--- START ---

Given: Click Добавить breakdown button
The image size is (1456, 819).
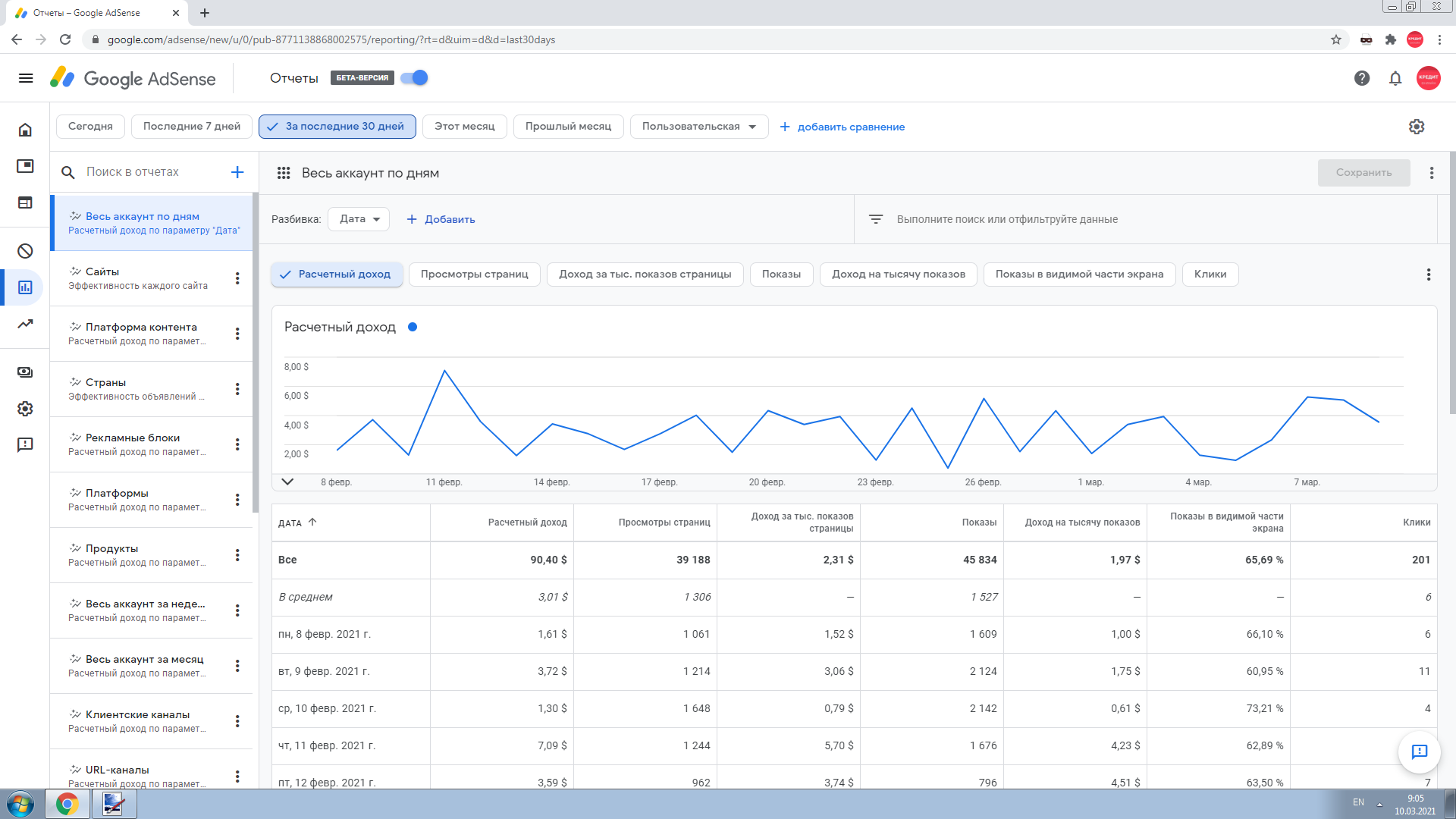Looking at the screenshot, I should point(441,219).
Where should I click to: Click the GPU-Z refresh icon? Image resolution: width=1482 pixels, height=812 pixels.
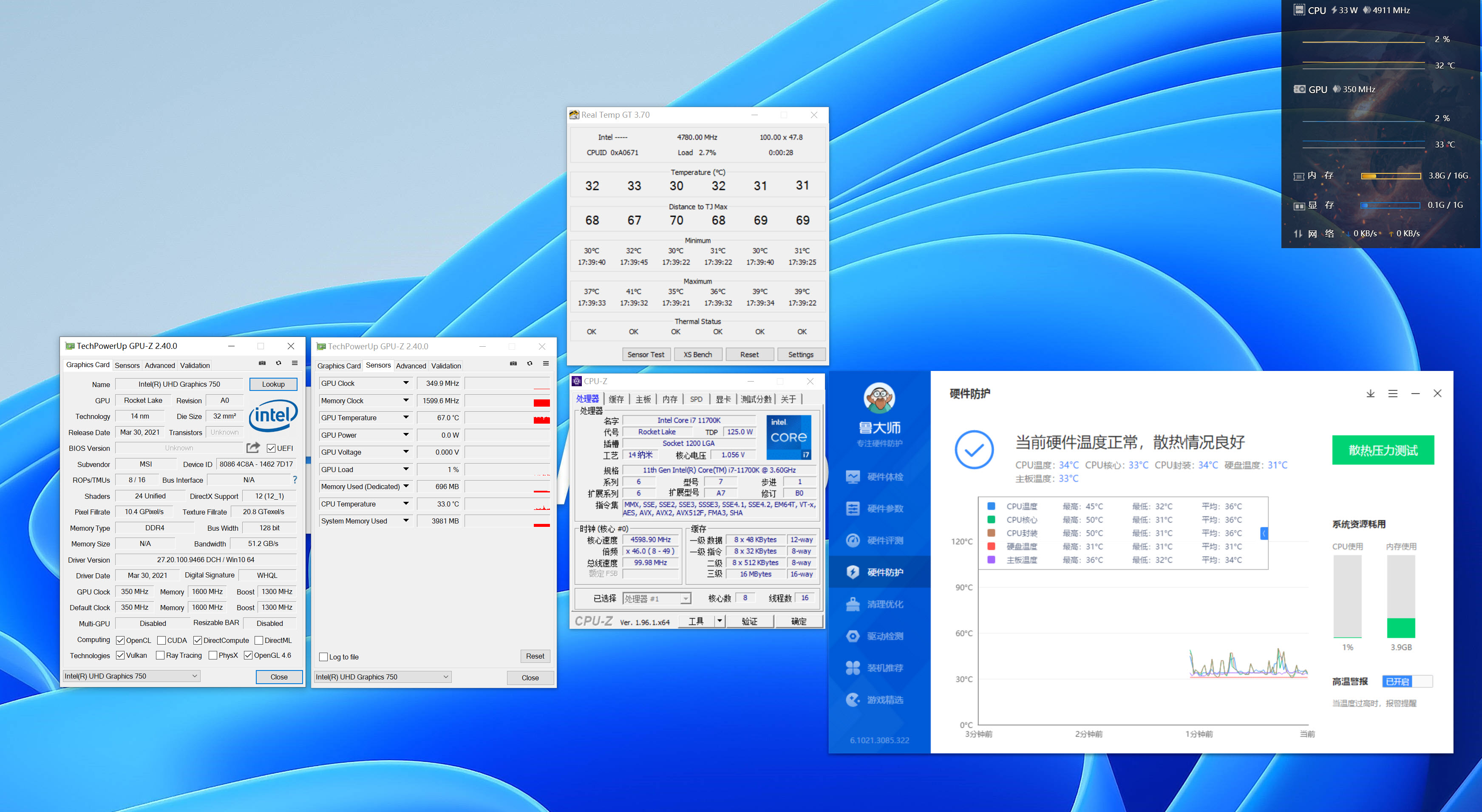coord(278,363)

--- END ---

» **What the task asks**
Only the lines from the one holding "Where should I" to the last line of the entries above should be printed, exactly as they appear and with no pictures.

» **Task result**
Where should I click to: Click the GPU-Z refresh icon? Image resolution: width=1482 pixels, height=812 pixels.
coord(278,363)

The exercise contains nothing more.